Suya dalmanın ana rahmine düştüğümüz ve yaşamımızın ilk dokuz ayını geçirdiğimiz yerin anılarını canlandırdığı söylenir.
Suda olmak ilk kez rahimde duyumsadığımız hisleri yeniden yaşatır. Yerçekiminden kurtuluş. Yavaş ve donuk sesler. Bu konuları tartma yetisine sahip biri değilim, ama her dalış zevkinin daha az Freudvari ve daha çok türlerin evrimiyle ilgili başka sebeplere de bağlı olduğunu düşünmeyi tercih ediyorum.
Hayatın başlangıcında atalarımız sudan ayrıldıklarında suyu beraberinde götürdüler.
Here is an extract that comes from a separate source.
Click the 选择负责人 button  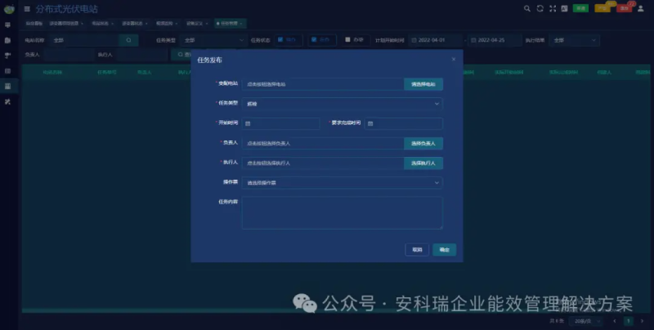[x=423, y=143]
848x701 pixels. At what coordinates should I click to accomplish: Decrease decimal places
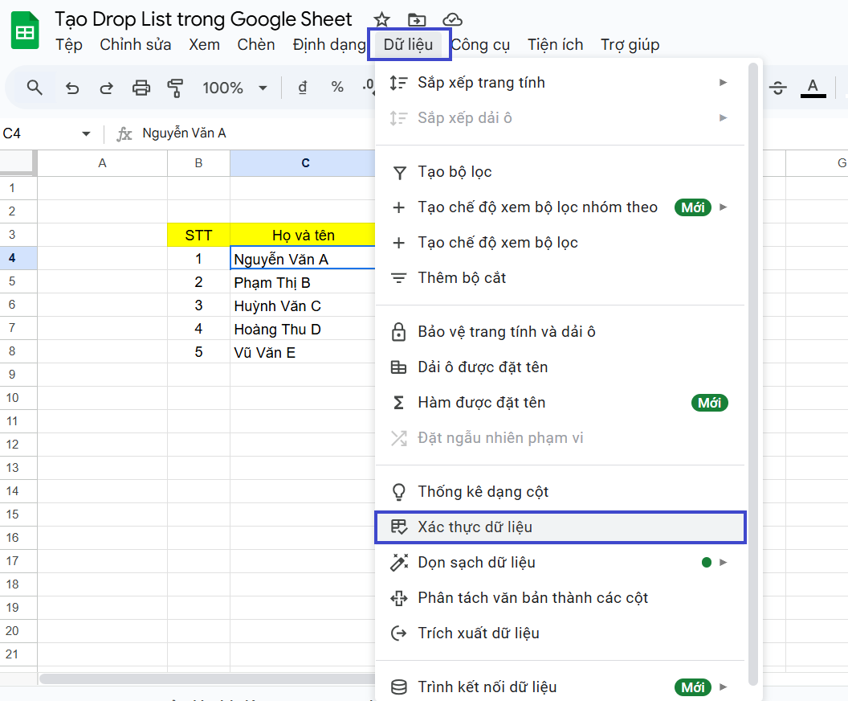368,87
Hayvan rahmi vaktiyle içinde yaşadığımız o doğal ortamı, okyanusu yeniden yaratır. Aynı hafiflik, aynı tuz yoğunluğu. Kanımızdaki ve vücut sıvılarımızdaki tuz yoğunlıuğu yine okyanuslardakine benzer. Yaklaşık 400 milyon yıl önce terk ettik suyu (benim hesaplarıma göre) ama deniz bizi terk etmedi. İçimizde, kanımızda, terimizde ve gözyaşımızda hala.